## WHAT TO DO
Reproduce every line below that contains the word "Toggle". Treat uppercase and lowercase letters as distinct.

## EXTRACTED MATERIAL
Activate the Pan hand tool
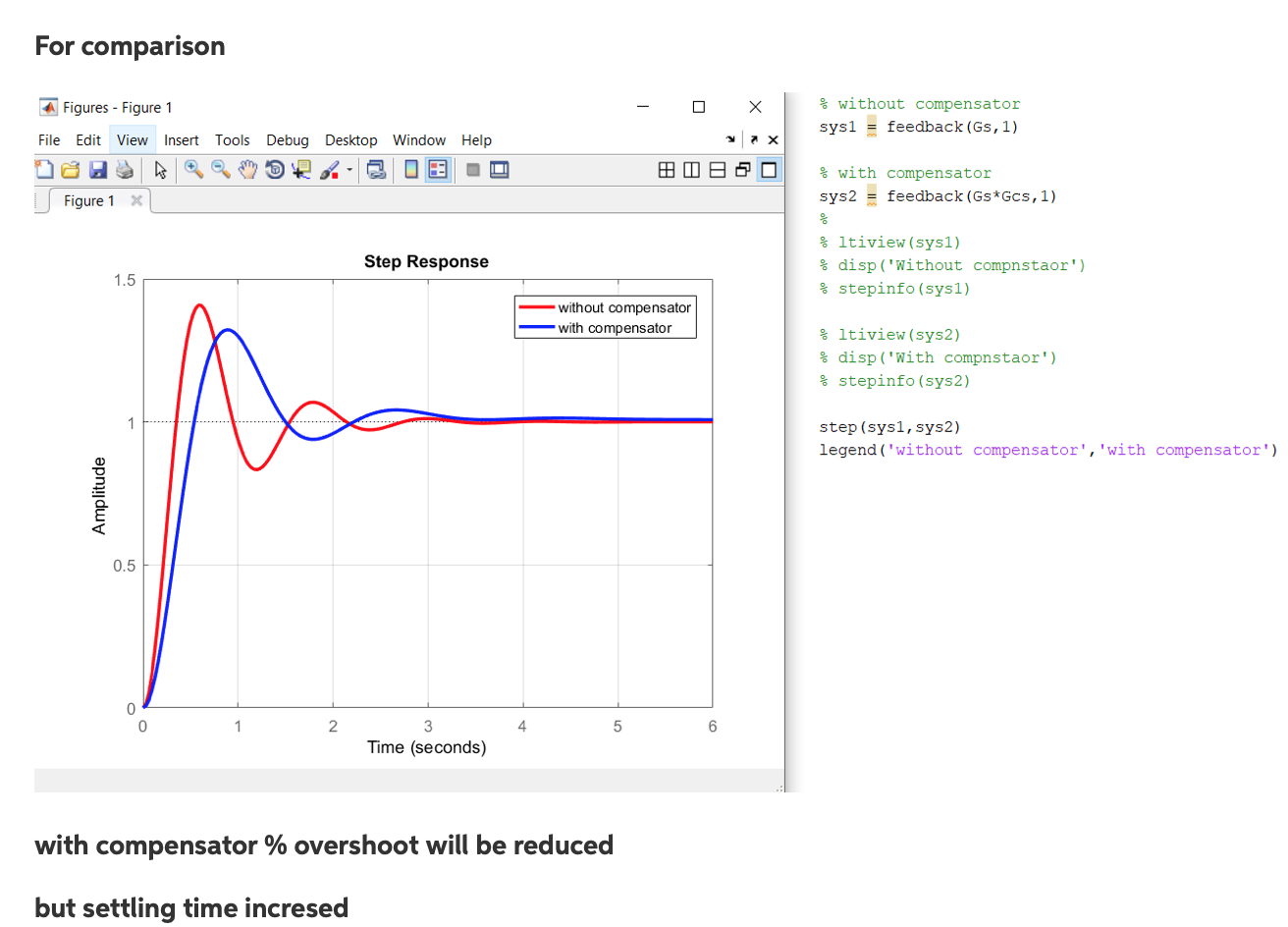The width and height of the screenshot is (1288, 927). click(246, 169)
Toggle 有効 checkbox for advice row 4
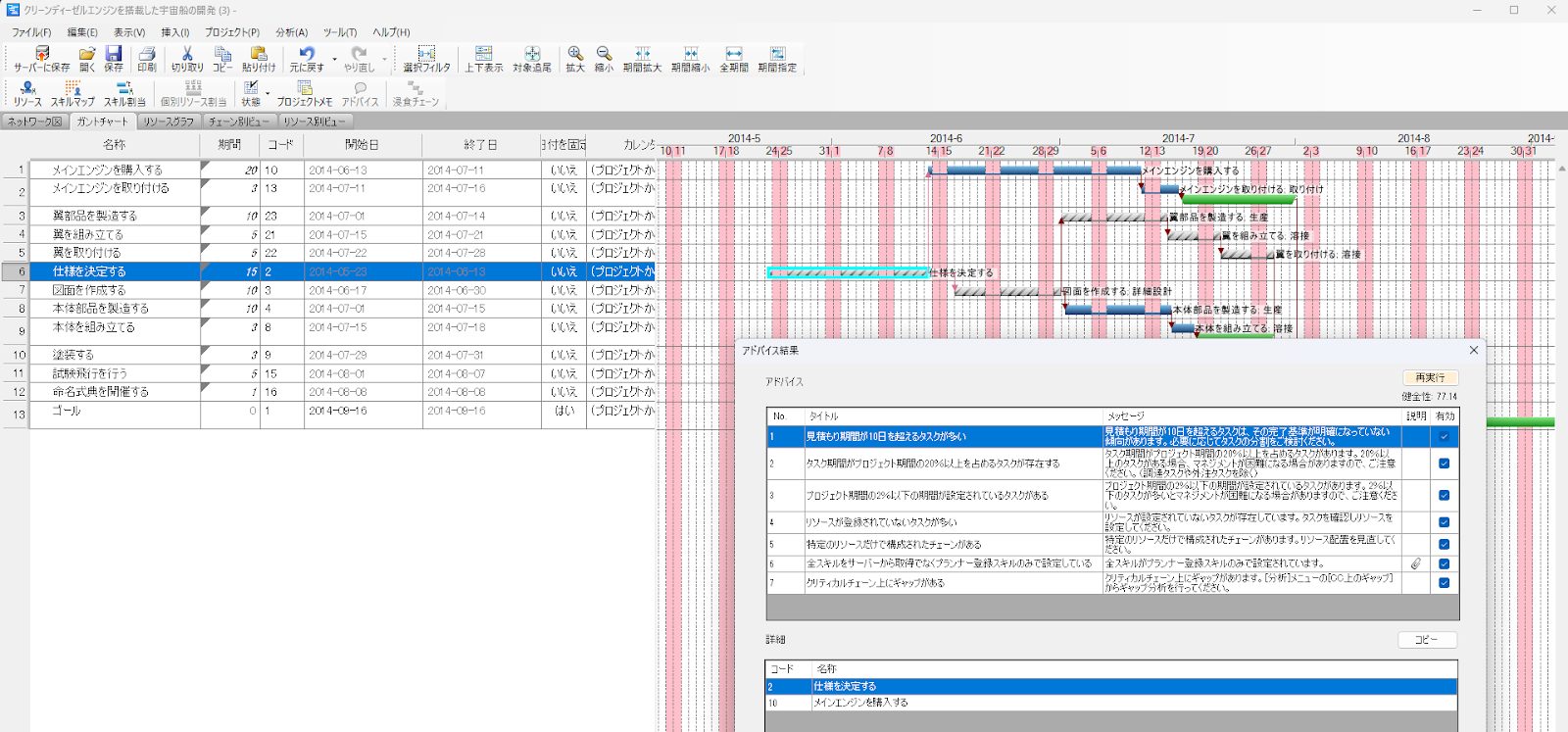The image size is (1568, 732). pyautogui.click(x=1444, y=522)

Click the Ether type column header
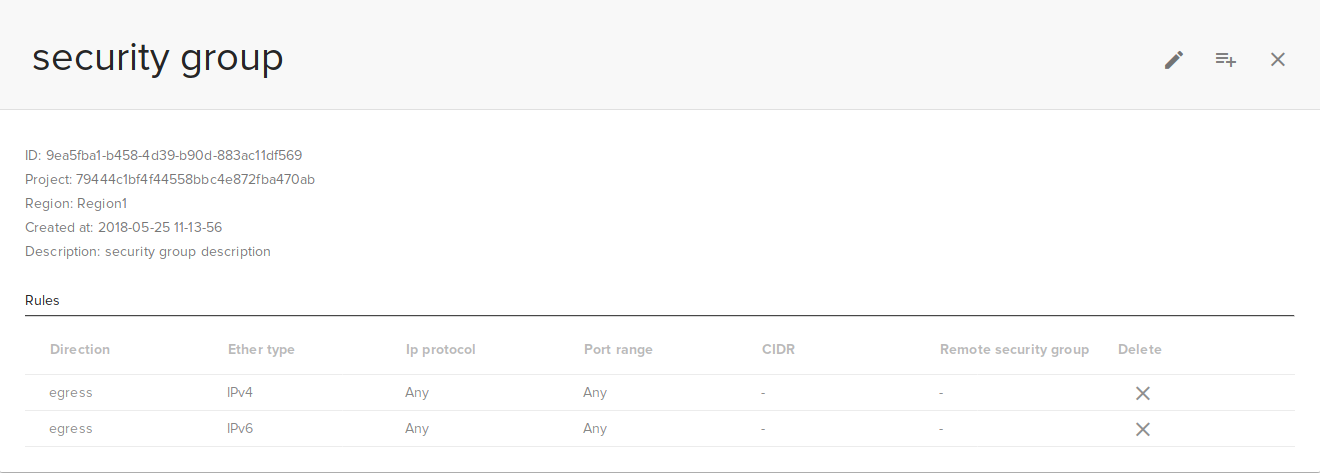click(x=261, y=349)
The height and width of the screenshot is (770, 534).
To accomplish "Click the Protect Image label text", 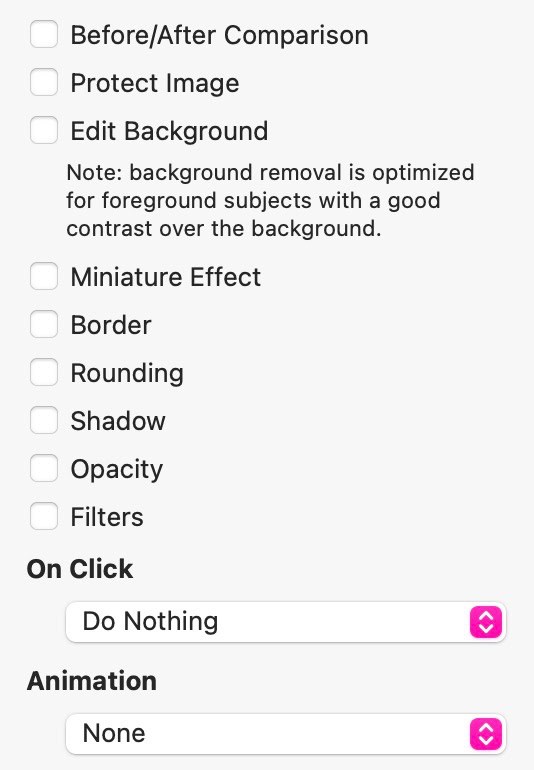I will tap(155, 83).
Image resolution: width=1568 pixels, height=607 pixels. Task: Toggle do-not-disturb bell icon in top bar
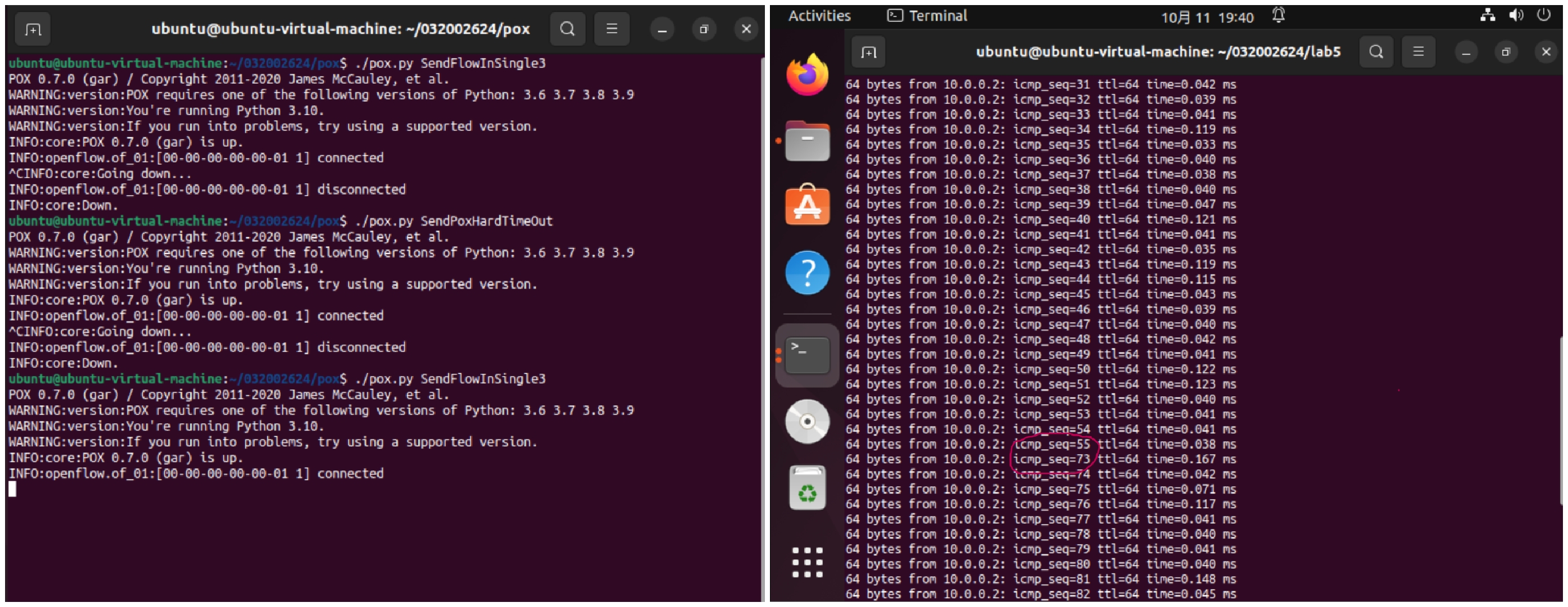tap(1278, 15)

## FINISHED TASK
Toggle 有効 checkbox for advice row 4
Image resolution: width=1568 pixels, height=607 pixels. Task: Toggle do-not-disturb bell icon in top bar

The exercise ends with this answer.